India went on to ban 118 Chinese apps in early September, including PUBG Mobile due to the game’s investment partner Tencent. Considering that India is the game’s largest market, the PUBG Corporation is eager to shed any ties to China so it see the app restored in India.
Teens in rural India playing PUBG earlier this year. Pallava Bagla/Corbis News/Getty Images
Economic warfare is preferable to actual physical violence, but the timing of this conflict couldn’t be worse for transnational Chinese tech.
Varun Bapna, Vice President of the South Delhi-based computer hardware company Amkette, which makes bluetooth controllers that allow for console-style gaming on mobile, tells Inverse that this latest fight is “more of the same really."
"Tiktok and WeChat were already on the block," Bapna says. "PUBG is just another milestone down that path.”
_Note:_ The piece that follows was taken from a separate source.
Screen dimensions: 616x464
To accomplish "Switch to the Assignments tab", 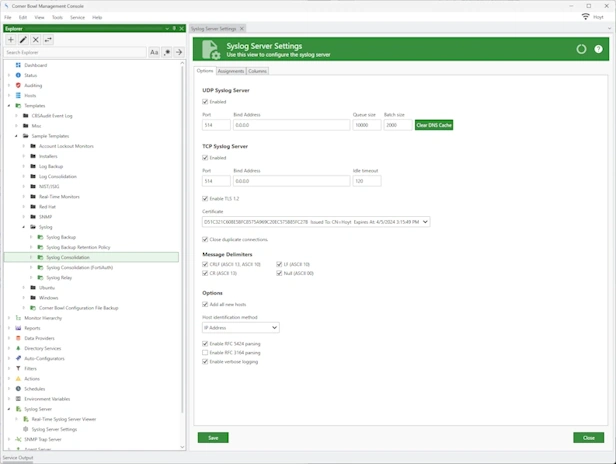I will point(229,72).
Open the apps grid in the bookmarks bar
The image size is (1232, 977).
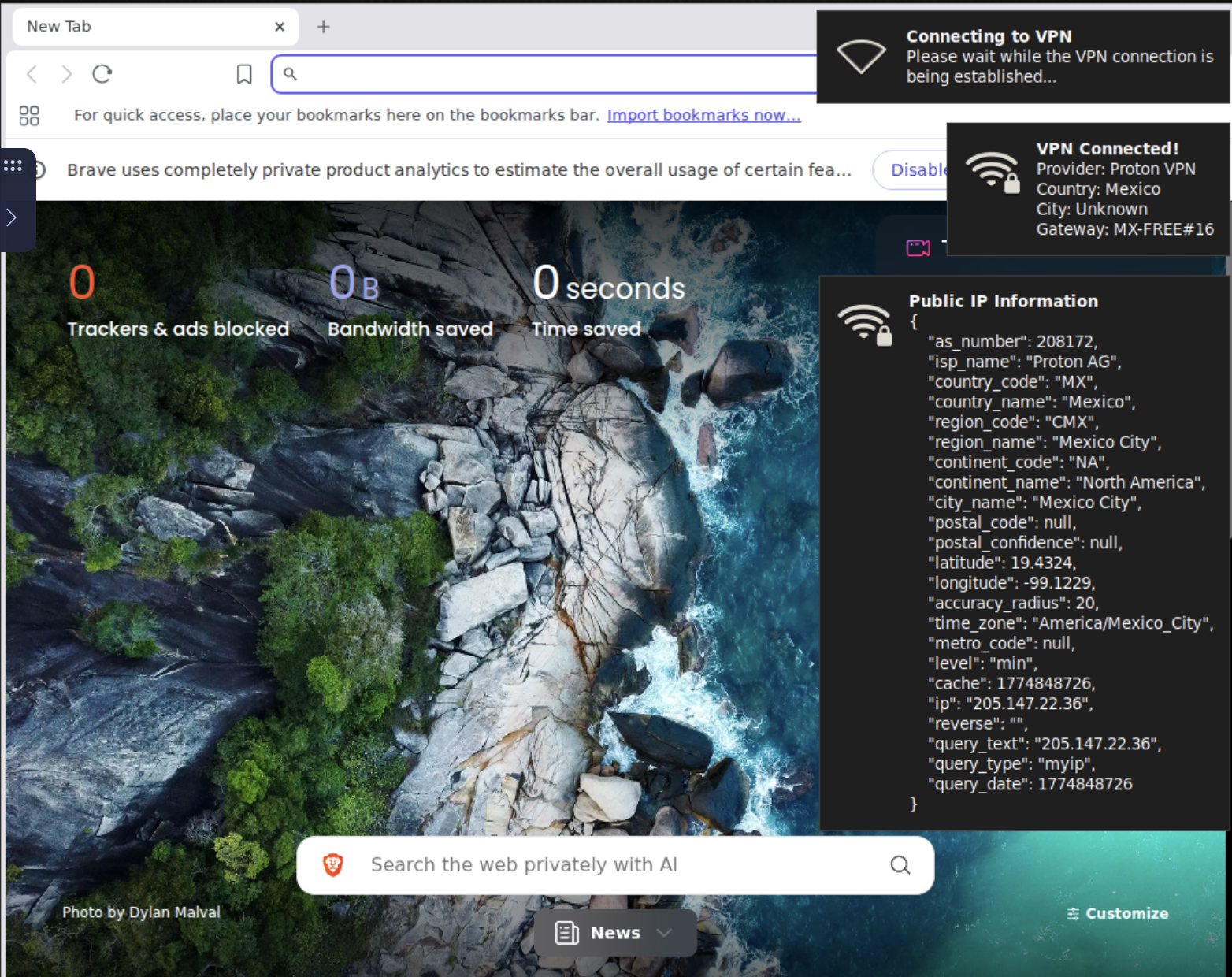pos(29,116)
Bans put "users and companies at the mercy of whims from governments."
It’s a sentiment that’s being felt around the world: Chinese tech is seen as indistinguishable from the Chinese Communist Party and the Chinese state, which therefore makes it a potential threat to state security. Relations between the United States and China are extremely complex, at times resembling the Cold War between the U.S and the Soviet Union. That’s led some analysts to deem the fights over PUBG and TikTok a new form of “techno-nationalism.”
Andrés Arretia, the Director of Consumer Privacy Engineering at the Electronic Freedom Foundation, calls the battles “unfortunate.”
“It's driving the Internet to split up by countries and regions," he tells Inverse. "It reduces competition and innovation opportunities, it makes it easier for big companies to further encroach their power, and it puts users and companies at the mercy of whims from governments."
Arretia thinks that American gamers should pay attention to those whims.
“Although it's important to protect users' privacy and security, it's important not to mix politics and xenophobia with it," he says. "If governments are serious about protecting our privacy and security, they should pass strong policies that do so for everyone, and follow up with meaningful enforcement."
While it’s one thing to try and circumvent a specific product ban, like Apple’s banning of Fortnite, it’s another thing entirely to try and get around a government’s ban.
In India, Bapna says that while virtual private networks (VPNs) could offer a workaround, “the critical mass of players are unlikely to cough up the cash required for low latency / high performance VPNs." Most of them would rather play a different game than have to pay extra for a somewhat complex application that allows them to play the game.
"Since PUBG relies on friends like all battle royales, and for the community to be online, this likely means the death of PUBG for now,” he says. (The game still appears to be available on PC, however.)
Arrieta suggests that most important thing is "talking to your government representatives to make sure that the protections are clear and not politically or xenophobic driven." Because if unchecked, these kinds of xenophobic sentiments targeting Chinese tech companies could eventually lead to even more techno-nationalism in the global stage.
While China's ByteDance Ltd., which has majority ownership of TikTok, is looking to partner with Oracle Corp. to avoid the executive order from President Donald Trump that could ban the app in the United States, Tencent remains vulnerable. Could Tencent be next? It seems possible for the not-so-distant future.